## THE TASK
Please print every record below exactly as it reads.

## ENTRIES PROVIDED
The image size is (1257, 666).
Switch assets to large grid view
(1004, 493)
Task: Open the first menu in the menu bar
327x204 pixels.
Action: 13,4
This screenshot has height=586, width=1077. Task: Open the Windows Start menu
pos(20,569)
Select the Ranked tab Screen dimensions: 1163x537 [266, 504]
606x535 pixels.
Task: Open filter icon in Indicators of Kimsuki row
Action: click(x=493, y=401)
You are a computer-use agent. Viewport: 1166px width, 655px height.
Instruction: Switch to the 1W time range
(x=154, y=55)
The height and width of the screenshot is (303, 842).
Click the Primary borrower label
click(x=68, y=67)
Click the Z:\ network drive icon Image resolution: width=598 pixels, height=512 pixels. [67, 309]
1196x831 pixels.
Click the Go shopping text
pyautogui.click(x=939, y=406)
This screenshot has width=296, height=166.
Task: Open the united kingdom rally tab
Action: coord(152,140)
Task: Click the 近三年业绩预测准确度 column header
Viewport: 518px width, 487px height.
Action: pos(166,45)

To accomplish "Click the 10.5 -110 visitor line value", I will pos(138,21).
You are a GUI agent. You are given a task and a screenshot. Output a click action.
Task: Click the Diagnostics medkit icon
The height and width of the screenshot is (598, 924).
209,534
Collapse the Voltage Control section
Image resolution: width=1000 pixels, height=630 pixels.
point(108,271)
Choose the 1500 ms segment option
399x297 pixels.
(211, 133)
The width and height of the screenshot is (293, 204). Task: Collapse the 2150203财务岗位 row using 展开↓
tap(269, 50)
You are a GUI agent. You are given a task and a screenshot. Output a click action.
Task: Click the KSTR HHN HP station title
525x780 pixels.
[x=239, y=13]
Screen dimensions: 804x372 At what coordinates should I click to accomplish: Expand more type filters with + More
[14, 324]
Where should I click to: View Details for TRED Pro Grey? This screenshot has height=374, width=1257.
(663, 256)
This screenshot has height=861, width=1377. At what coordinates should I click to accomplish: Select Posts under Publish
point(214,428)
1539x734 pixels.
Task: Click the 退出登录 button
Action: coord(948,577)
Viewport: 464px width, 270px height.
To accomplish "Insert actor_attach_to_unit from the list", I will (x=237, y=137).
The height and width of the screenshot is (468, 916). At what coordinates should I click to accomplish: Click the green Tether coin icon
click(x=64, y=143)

## EXERCISE SOLUTION
The image size is (1257, 666).
Switch assets to large grid view
(1004, 493)
Task: Open the first menu in the menu bar
327x204 pixels.
Action: 13,4
This screenshot has height=586, width=1077. Task: Open the Windows Start menu
pos(20,569)
Select the Ranked tab Screen dimensions: 1163x537 [266, 504]
606x535 pixels.
Task: Open filter icon in Indicators of Kimsuki row
Action: click(x=493, y=401)
You are a computer-use agent. Viewport: 1166px width, 655px height.
Instruction: Switch to the 1W time range
(x=154, y=55)
The height and width of the screenshot is (303, 842).
Click the Primary borrower label
click(x=68, y=67)
Click the Z:\ network drive icon Image resolution: width=598 pixels, height=512 pixels. [67, 309]
1196x831 pixels.
Click the Go shopping text
pyautogui.click(x=939, y=406)
This screenshot has width=296, height=166.
Task: Open the united kingdom rally tab
Action: coord(152,140)
Task: Click the 近三年业绩预测准确度 column header
Viewport: 518px width, 487px height.
Action: pos(166,45)

To accomplish "Click the 10.5 -110 visitor line value", I will pos(138,21).
You are a GUI agent. You are given a task and a screenshot. Output a click action.
Task: Click the Diagnostics medkit icon
The height and width of the screenshot is (598, 924).
209,534
Collapse the Voltage Control section
Image resolution: width=1000 pixels, height=630 pixels.
point(108,271)
Choose the 1500 ms segment option
399x297 pixels.
(211, 133)
The width and height of the screenshot is (293, 204). Task: Collapse the 2150203财务岗位 row using 展开↓
tap(269, 50)
You are a GUI agent. You are given a task and a screenshot. Output a click action.
Task: Click the KSTR HHN HP station title
525x780 pixels.
[x=239, y=13]
Screen dimensions: 804x372 At what coordinates should I click to accomplish: Expand more type filters with + More
[14, 324]
Where should I click to: View Details for TRED Pro Grey? This screenshot has height=374, width=1257.
(663, 256)
This screenshot has height=861, width=1377. At what coordinates should I click to accomplish: Select Posts under Publish
point(214,428)
1539x734 pixels.
Task: Click the 退出登录 button
Action: coord(948,577)
Viewport: 464px width, 270px height.
To accomplish "Insert actor_attach_to_unit from the list", I will (x=237, y=137).
The height and width of the screenshot is (468, 916). At what coordinates should I click to accomplish: Click the green Tether coin icon
click(x=64, y=143)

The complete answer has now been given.